Is Frank Underwood the GOOD Guy? [3/28/14] reports:

In a classic case of life imitating art, Maryland lawmakers made a cutthroat move against the “House of Cards” production team — threatening to seize their property through eminent domain if they stop filming in the state. 

The retaliatory step came after the Netflix original series said it might move to another state if Maryland didn’t provide enough tax credits. Lawmakers, in threatening to seize their property, held no illusions about how the move could have come straight out of the playbook of Frank Underwood — the lead character and merciless tactician who claws his way up the political ladder through whatever means necessary. 

“I literally thought: What is an appropriate Frank Underwood response to a threat like this?” Delegate William Frick said, according to The Washington Post. “Eminent domain really struck me as the most dramatic response.”

There you have it. The politicians actually think Frank Underwood (the corrupt anti-hero politician in Netflix’s superb drama, House of Cards] is the good guy. He’s their role model for the operation of government in real-life.

Doesn’t anyone else find this frightening and disturbing?

Those who have watched Frank Underwood in action already know that he places no value on private property — or on human life, since (in the series) he’s a cold-blooded killer, in addition to a corrupt politician. That’s why we call him an anti-hero.

It says a lot for the theatrical capabilities of actors like Kevin Spacey (who plays Underwood) as well as the whole series production staff that people become so engaged with the anti-hero that they might — in out-of-context moments — start to mistakenly appreciate him as an actual hero. The Sopranos and Breaking Bad accomplished similar dramatic feats.
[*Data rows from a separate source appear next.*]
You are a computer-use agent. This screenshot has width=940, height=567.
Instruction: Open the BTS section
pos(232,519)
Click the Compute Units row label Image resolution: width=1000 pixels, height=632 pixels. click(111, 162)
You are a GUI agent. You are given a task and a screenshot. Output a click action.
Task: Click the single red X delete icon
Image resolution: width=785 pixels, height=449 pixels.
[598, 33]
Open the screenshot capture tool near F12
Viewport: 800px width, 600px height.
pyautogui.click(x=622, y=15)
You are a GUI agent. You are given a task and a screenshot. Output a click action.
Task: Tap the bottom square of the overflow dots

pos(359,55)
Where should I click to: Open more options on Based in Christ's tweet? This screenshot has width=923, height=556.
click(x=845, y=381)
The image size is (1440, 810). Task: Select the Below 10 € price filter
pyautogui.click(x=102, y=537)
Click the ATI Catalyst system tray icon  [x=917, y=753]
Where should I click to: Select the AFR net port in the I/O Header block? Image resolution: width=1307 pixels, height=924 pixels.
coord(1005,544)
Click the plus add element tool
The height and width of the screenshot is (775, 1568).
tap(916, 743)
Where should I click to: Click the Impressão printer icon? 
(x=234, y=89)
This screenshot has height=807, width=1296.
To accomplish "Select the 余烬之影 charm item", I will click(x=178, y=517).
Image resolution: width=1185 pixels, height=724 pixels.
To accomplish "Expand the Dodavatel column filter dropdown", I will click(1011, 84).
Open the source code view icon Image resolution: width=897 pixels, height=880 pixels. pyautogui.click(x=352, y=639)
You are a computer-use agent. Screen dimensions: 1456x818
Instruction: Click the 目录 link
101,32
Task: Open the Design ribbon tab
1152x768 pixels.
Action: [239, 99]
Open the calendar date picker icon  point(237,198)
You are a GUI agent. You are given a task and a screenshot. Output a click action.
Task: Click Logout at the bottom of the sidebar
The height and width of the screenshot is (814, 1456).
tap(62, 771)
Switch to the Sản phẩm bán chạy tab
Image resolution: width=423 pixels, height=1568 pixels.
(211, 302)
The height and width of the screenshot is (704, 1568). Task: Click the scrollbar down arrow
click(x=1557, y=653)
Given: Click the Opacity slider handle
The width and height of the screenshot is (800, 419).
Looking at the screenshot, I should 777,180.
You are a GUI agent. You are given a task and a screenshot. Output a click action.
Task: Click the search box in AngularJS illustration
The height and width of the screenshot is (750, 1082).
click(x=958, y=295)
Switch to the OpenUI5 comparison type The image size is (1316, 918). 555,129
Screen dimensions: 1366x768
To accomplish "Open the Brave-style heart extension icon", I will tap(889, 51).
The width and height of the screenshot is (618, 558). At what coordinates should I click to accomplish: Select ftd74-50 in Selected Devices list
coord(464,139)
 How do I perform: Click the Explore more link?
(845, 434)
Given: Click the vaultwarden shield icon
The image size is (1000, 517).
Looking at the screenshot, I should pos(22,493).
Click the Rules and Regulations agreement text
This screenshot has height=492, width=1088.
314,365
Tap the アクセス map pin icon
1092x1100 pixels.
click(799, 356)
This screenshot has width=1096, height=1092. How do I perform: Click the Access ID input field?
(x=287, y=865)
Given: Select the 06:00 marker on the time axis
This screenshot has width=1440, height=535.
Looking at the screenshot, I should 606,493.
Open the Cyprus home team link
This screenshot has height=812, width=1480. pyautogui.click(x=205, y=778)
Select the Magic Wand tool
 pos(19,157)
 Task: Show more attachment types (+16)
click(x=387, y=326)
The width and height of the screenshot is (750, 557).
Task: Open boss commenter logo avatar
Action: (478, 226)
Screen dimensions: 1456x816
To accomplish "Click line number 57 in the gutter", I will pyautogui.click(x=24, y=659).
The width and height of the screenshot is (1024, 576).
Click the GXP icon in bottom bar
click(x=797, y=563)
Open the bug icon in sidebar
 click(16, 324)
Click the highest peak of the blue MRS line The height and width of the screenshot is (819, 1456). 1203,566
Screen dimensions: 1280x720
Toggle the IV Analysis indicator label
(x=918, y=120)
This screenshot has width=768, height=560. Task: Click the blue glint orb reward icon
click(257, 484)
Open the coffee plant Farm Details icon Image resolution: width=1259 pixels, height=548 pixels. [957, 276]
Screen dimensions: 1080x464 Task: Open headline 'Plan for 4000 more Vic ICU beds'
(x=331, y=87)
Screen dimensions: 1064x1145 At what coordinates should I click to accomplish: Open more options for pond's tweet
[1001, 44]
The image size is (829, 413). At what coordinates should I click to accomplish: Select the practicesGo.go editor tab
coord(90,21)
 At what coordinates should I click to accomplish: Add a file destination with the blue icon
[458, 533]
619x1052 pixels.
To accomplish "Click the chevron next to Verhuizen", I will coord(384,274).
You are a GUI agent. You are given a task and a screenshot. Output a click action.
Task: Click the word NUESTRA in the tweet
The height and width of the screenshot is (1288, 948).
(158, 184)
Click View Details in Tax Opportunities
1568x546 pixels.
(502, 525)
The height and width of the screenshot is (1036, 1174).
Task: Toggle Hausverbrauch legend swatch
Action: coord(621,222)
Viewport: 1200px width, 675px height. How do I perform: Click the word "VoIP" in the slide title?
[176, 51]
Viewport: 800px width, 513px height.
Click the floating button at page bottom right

But what does it say about legislators in Maryland, and undoubtedly elsewhere, that they actually look to Underwood’s power-at-any-price / collapse-of-the-Roman-empire approach to government to attain what they want?

The story goes on to report that legislators and House of Cards producers will likely reach an agreement. In other words, they might end up getting the tax credits they want anyway.

But this isn’t the point. The government got them to the negotiating table by threatening to take away their private property. By what right do they do so? And since when does this happen in the United States without so much as a murmur of discontent?

The legislators of Maryland essentially have said, “We will compel you to produce your show here, by force.”

Is this what governments at any level should be permitted to do? The House of Cards producers, of course, won’t make a comment. They don’t want to rattle any chains or create any political-legal trouble for themselves.

Is this what the actions of private entities in a free republic look like?

By remaining silent about this, Americans (not just Marylanders) are letting their elected politicians gradually turns themselves into autocratic rulers. The governor and legislature of Maryland may now be accurately called a regime, not a legislative session or executive administration. It sends a clear signal to actual or would-be regimes throughout the rest of the nation, none the least of which the one presently running Washington DC.

Instead of a government answering to the people, while respecting the rights of individual property rights at all times, government is now telling us where we may, or may not, do business. It has gone from, “Hey, you didn’t build that; you don’t own that, ” to, “You can’t build that there. You have to build it here.”

Says who? Says the government, that’s who.

How ironic that House of Cards, of all privately owned and run enterprises, is the one to turn itself into the very illustration of what the television show itself so dramatically portrays.

If you harbor any doubts that “eminent domain” or any other government infringement justified as “the common good” is solely about the good of real-life versions of Frank Underwood, then you had better reconsider now. We’re talking here about the exercise of power for power’s sake.

If you choose to laugh this off just like everything else our governments do, then just remember, when it comes your own time to pay the price for the death of individual freedom and private property in America: You asked for it.